Les pays de la zone euro ont rejeté lundi un appel des Etats-Unis en faveur de nouveaux plans de relance, laissant apparaître de premières fissures transatlantiques avant le sommet du G20 sur la manière de répondre à la pire crise qu'ait connue le monde depuis 60 ans.
"Nous sommes tombés d'accord (pour dire) que les récents appels américains exigeant un effort budgétaire supplémentaire ne nous conviennent pas (...) nous ne sommes pas prêts à augmenter les paquets conjoncturels que nous avons (déjà) ficelés", a déclaré le chef de file des ministres des Finances de la zone euro, Jean-Claude Juncker.
"Nous avons fait ce que nous devions faire", a ajouté M. Juncker, qui s'exprimait à l'issue de la réunion mensuelle du forum des grands argentiers de la zone euro qu'il préside, l'Eurogroupe, à Bruxelles.
Le ministre luxembourgeois réagissait à des propos du conseiller économique de la Maison Blanche, Lawrence Summers, en vue du sommet du G20 de Londres le 2 avril.
Ce dernier a exhorté dans une interview lundi les pays industrialisés à ne pas relâcher leur effort de relance car l'économie mondiale "a besoin de plus de demande" et d'"une action extraordinaire des pouvoirs publics".
"Le G20 doit se concentrer sur la demande mondiale. Le monde a besoin de plus de demande", a dit M. Summers.
Pour stimuler leur économie, les Etats-Unis ont lancé en février un plan de relance doté de 787 milliards de dollars.
Les pays de l'Union européenne ont engagé des mesures d'un montant total moins important, évalué à 400 milliards d'euros par la Commission européenne pour 2009 et 2010, soit 3,3% de leur Produit intérieur brut.
Ce chiffre inclut des plans nationaux de relance des gouvernements, des investissements européens mais aussi l'augmentation automatique des dépenses sociales (allocations chômage par exemple) induite en Europe par la crise économique. Ce que les économistes appellent les "stabilisateurs automatiques".

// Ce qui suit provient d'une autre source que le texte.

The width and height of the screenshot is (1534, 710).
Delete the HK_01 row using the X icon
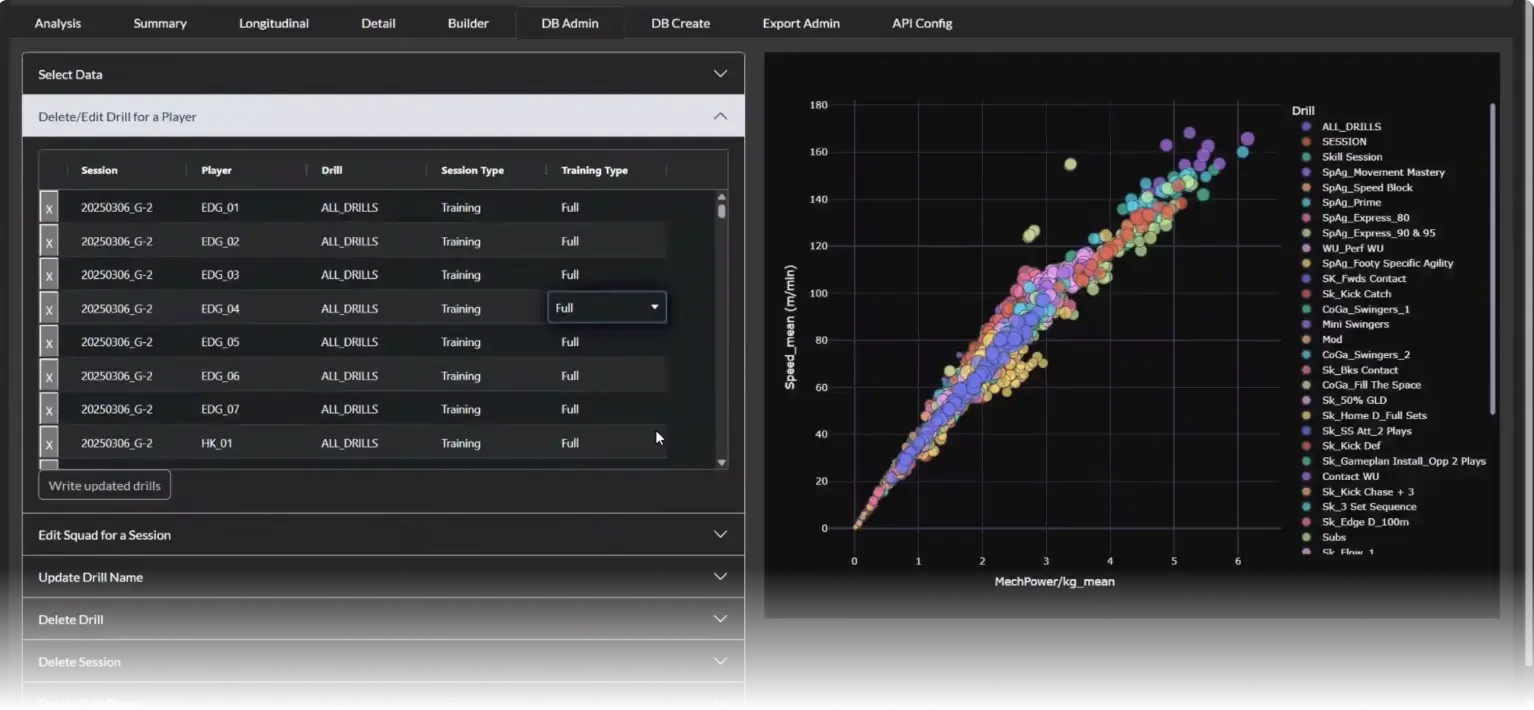[49, 442]
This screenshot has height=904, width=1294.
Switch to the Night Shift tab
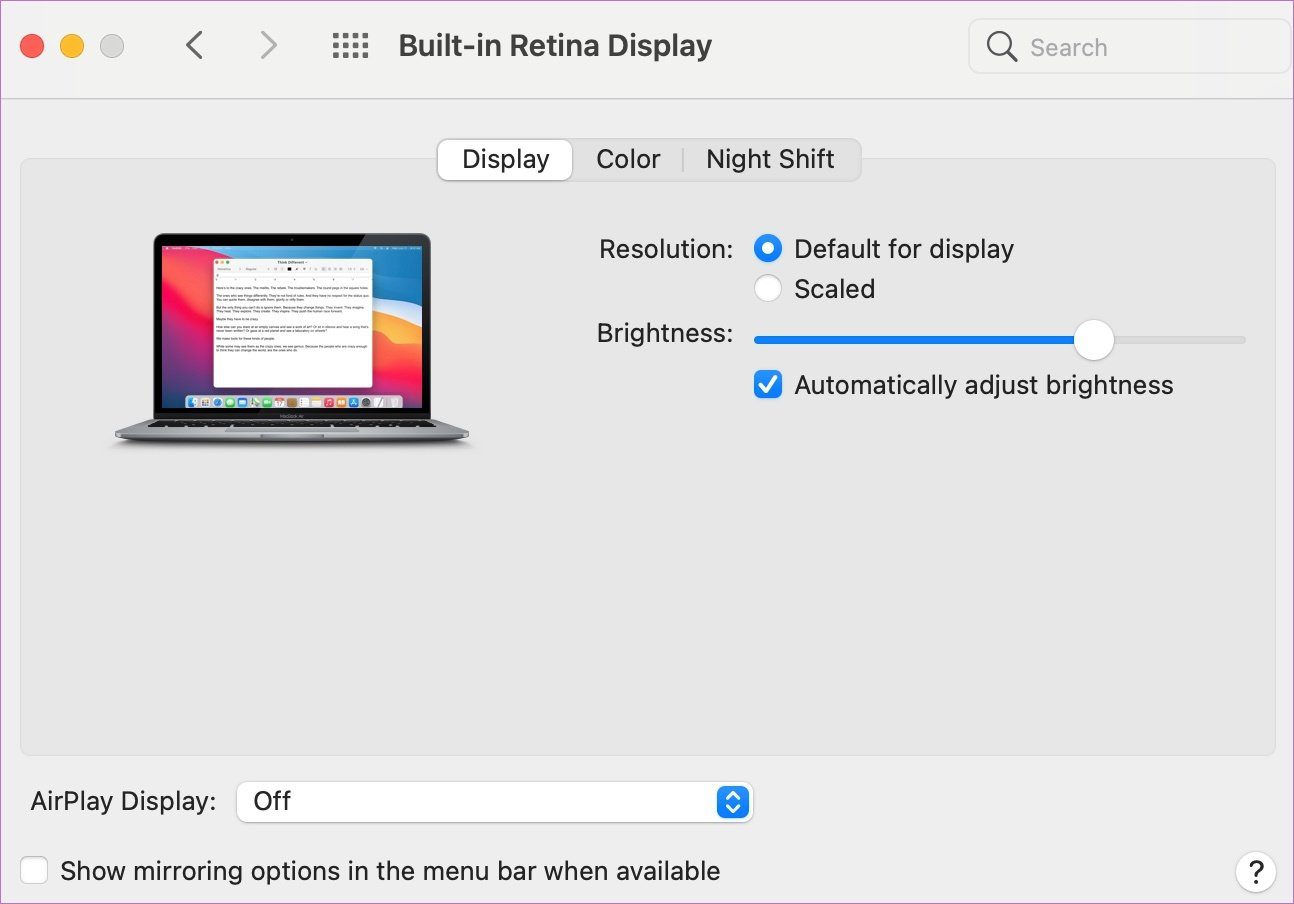pyautogui.click(x=770, y=159)
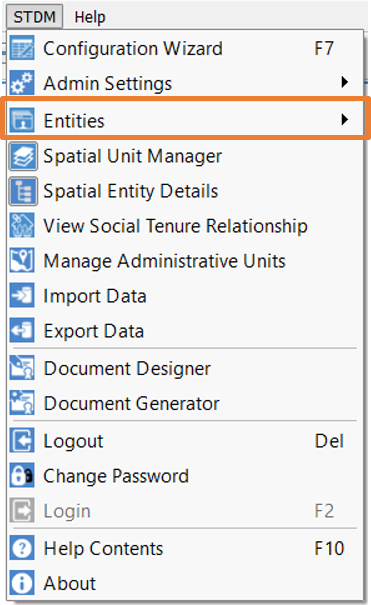Open the STDM menu in the menu bar

coord(34,17)
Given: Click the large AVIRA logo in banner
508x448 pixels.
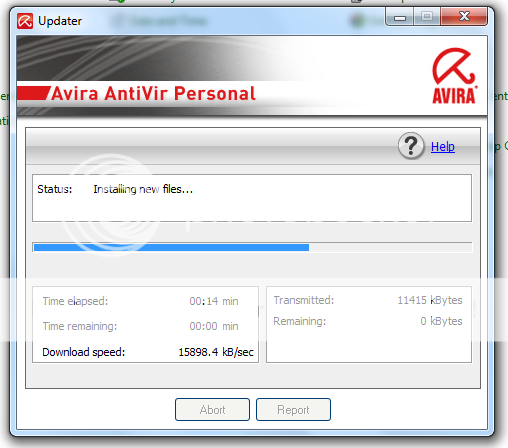Looking at the screenshot, I should pos(454,76).
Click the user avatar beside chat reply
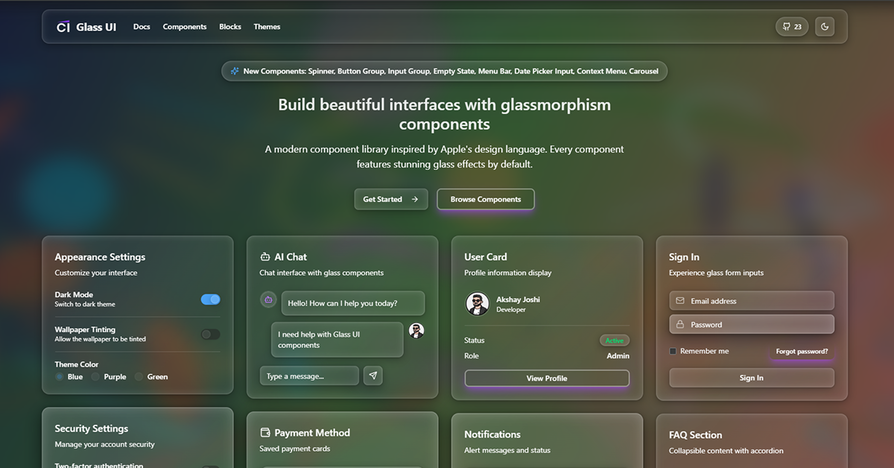 [416, 331]
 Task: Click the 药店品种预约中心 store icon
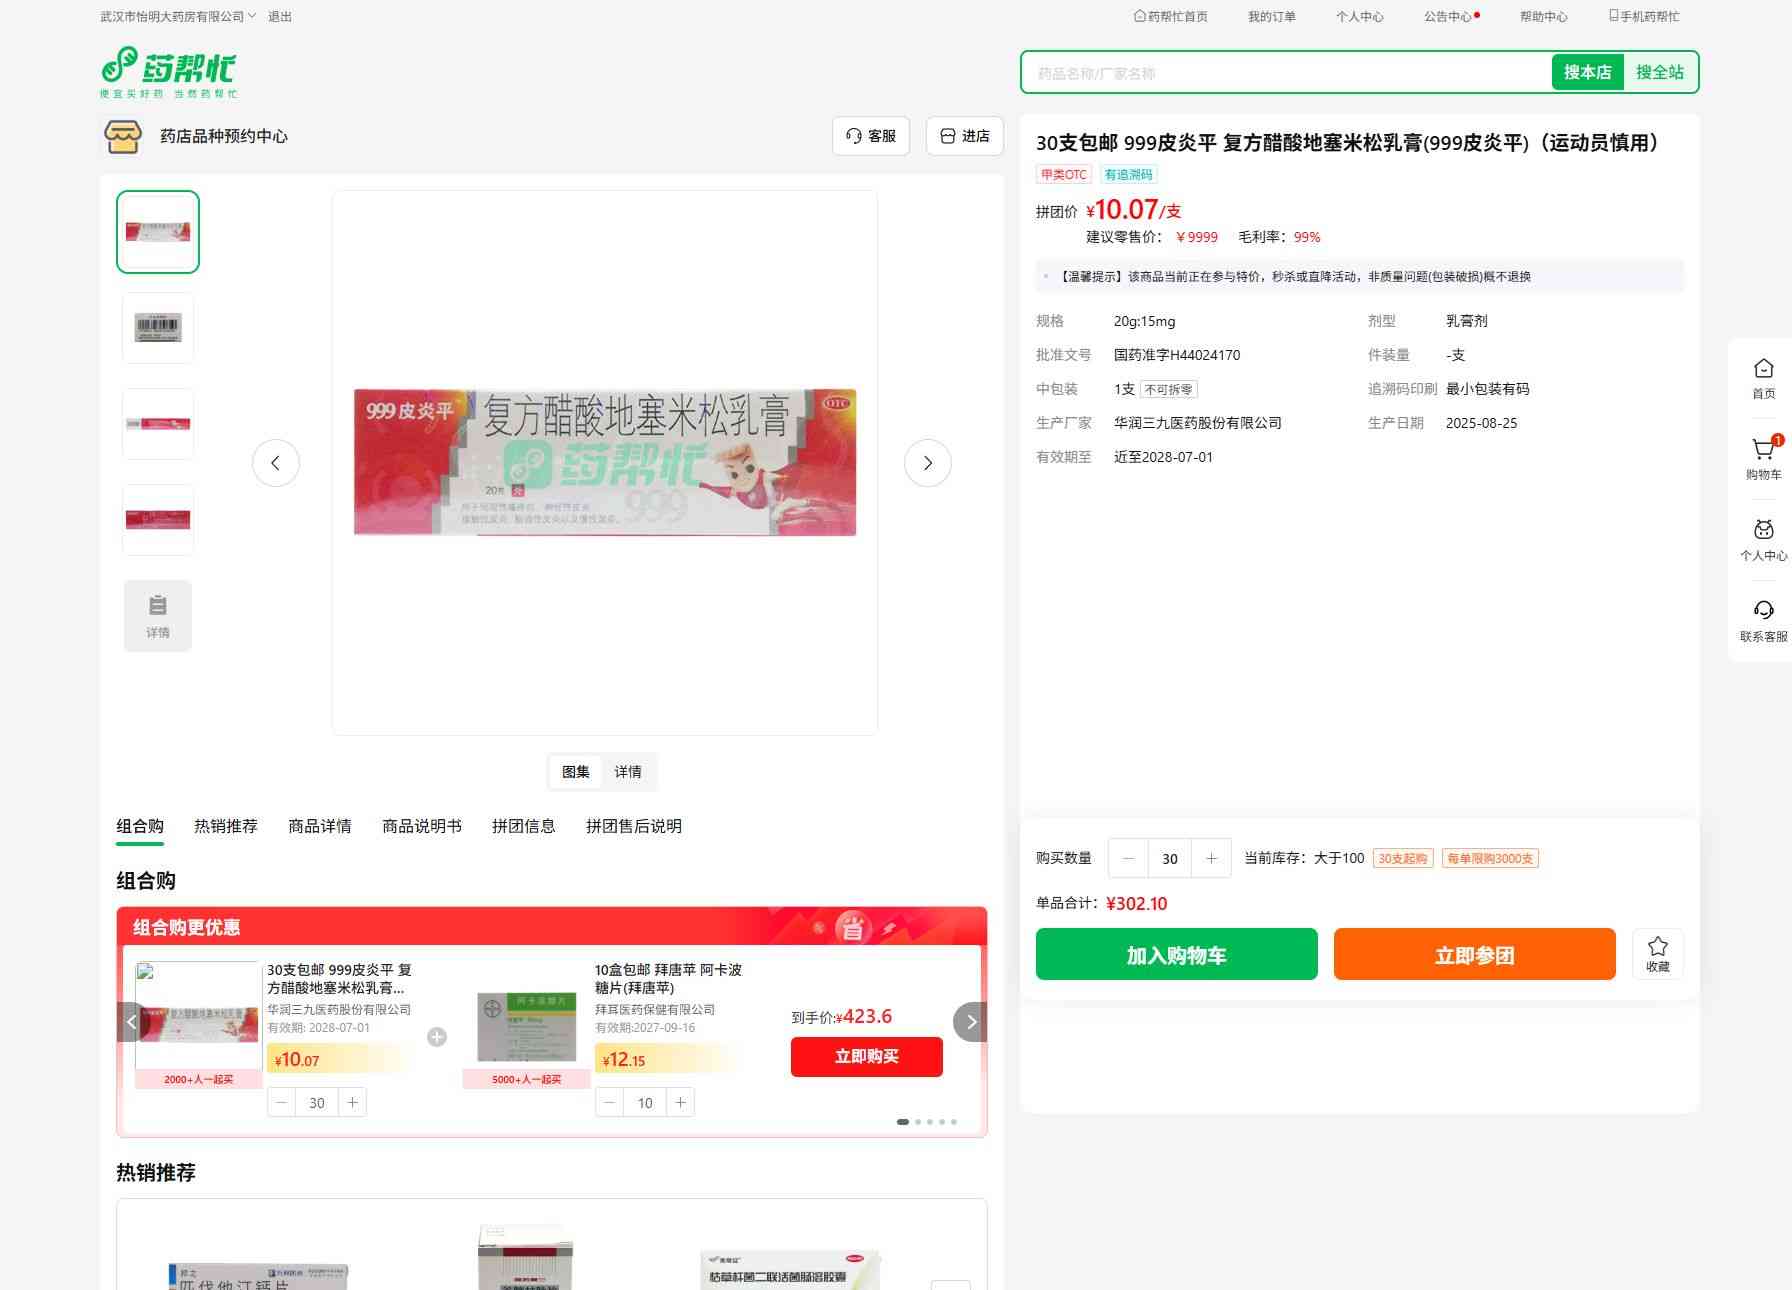click(123, 136)
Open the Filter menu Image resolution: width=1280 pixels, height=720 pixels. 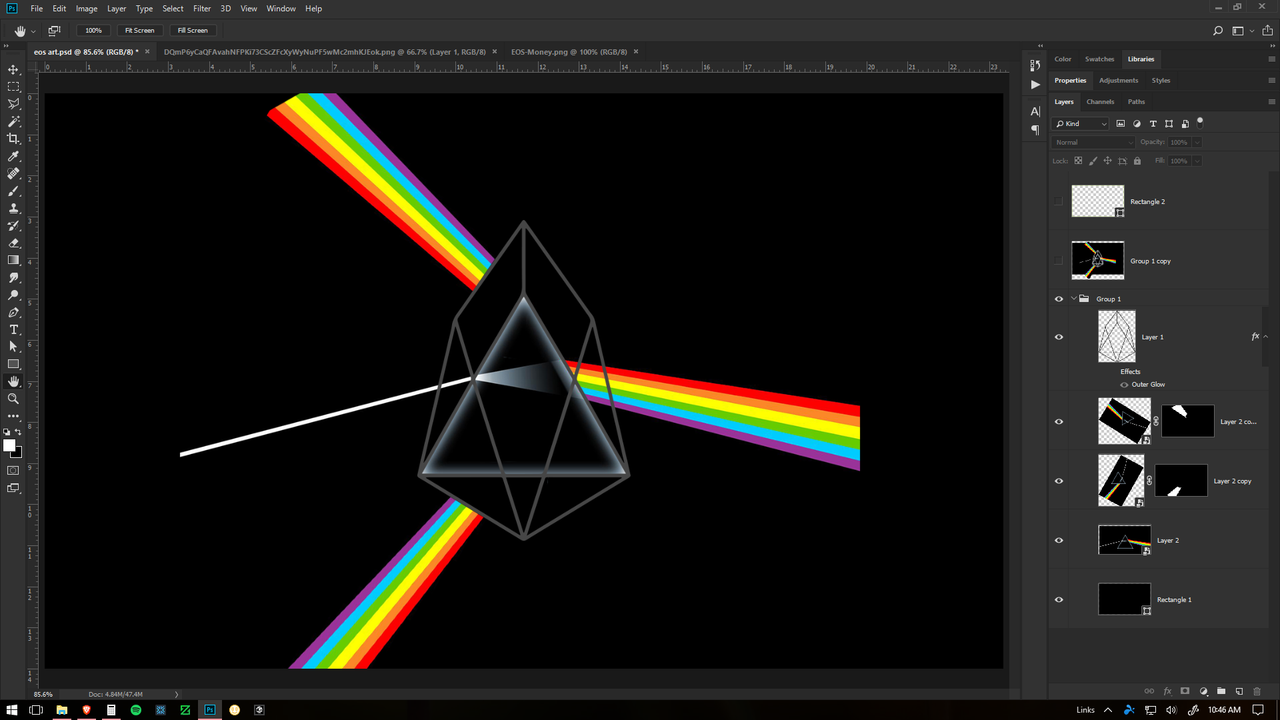[202, 8]
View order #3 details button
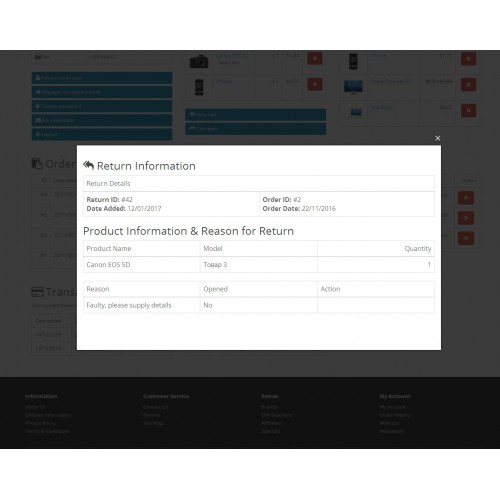The height and width of the screenshot is (500, 500). click(x=466, y=218)
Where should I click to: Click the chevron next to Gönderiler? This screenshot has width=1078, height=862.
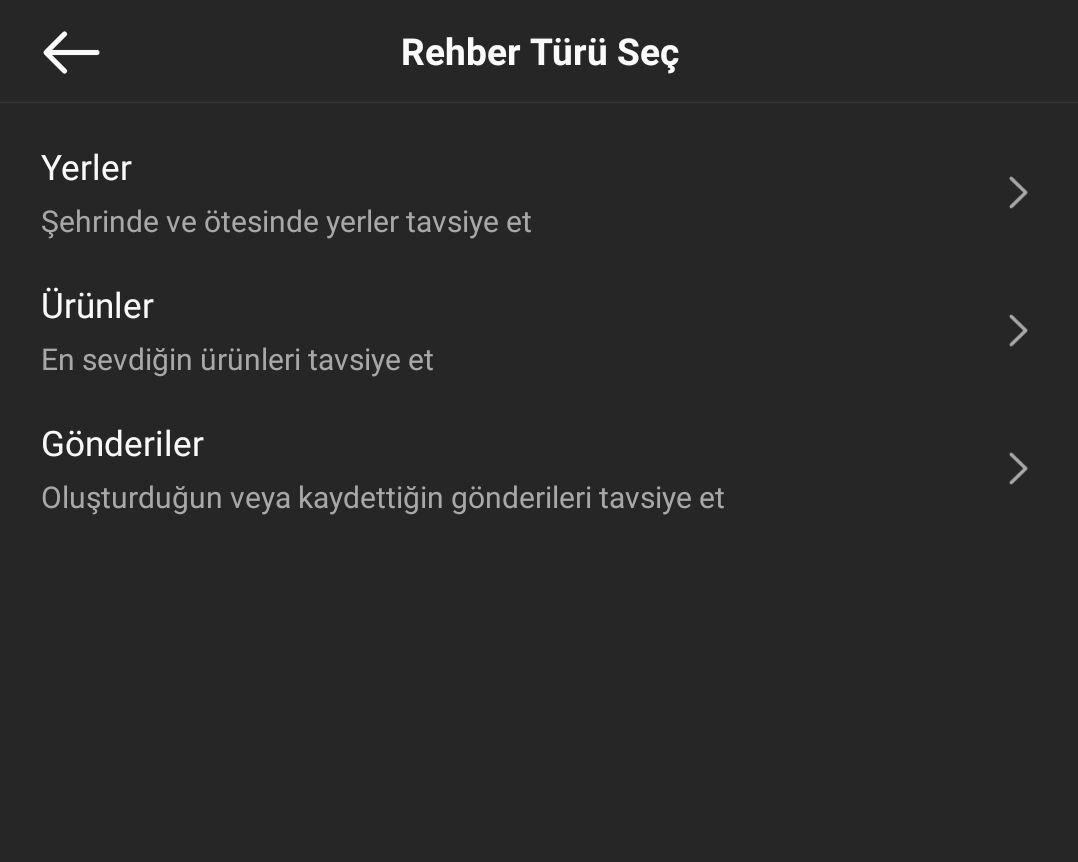1018,469

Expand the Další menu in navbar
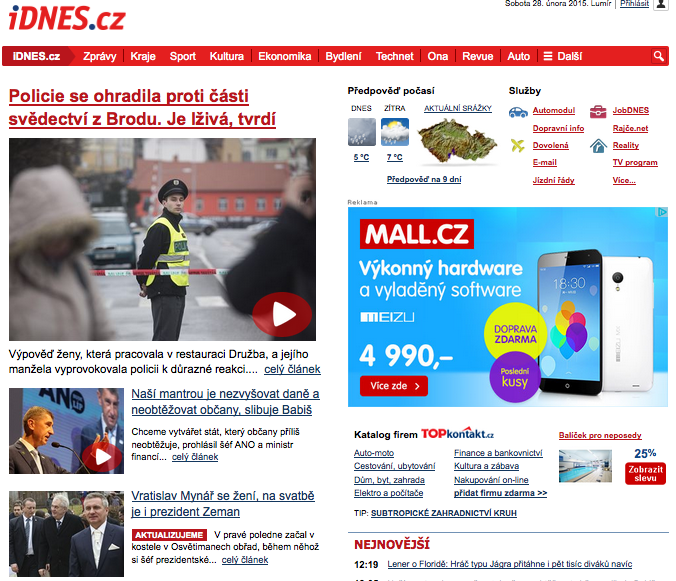coord(563,56)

Pour l'Allemagne, principale économie européenne, il est exclu d'en l'immédiat de faire des efforts supplémentaires, alors que les déficits publics de la plupart des pays européens s'envolent, tout en restant à un niveau bien moindre qu'aux Etats-Unis.
"Nous ne prévoyons pas de mesures supplémentaires", a dit lundi à Bruxelles le ministre allemand des Finances, Peer Steinbrück, "nous devons déjà mettre en place ce que nous avons décidé".
Berlin a déjà beaucoup renâclé avant de mettre en place deux plans de relance consécutifs, l'un fin 2008, de 31 milliards d'euros, l'autre au début de cette année, de 50 milliards.
La fin de non-recevoir adressée par les Européens à Washington, moins d'un mois avant le grand sommet du 2 avril à Londres sur la crise économique et financière, est le premier signe public d'un différend avec l'administration du nouveau président américain Barack Obama sur la manière d'affronter la récession.
Les Européens veulent surtout se concentrer à Londres sur la réforme du système financier international (renforcement des contrôles, meilleures régulation et transparence) et redoutent que les Etats-Unis ne se contentent de mesures a minima.
A l'inverse, les Etats-Unis, englués dans la crise, semblent vouloir surtout profiter de la rencontre pour battre le rappel général en faveur de mesures de soutien à l'activité mondiale.
La Maison Blanche a toutefois nié un désaccord lundi. "Nos efforts au G20 à Londres porteront sur un certain nombre de sujets, touchant à la fois à la régulation financière et à la relance économique", a dit son porte-parole, Robert Gibbs.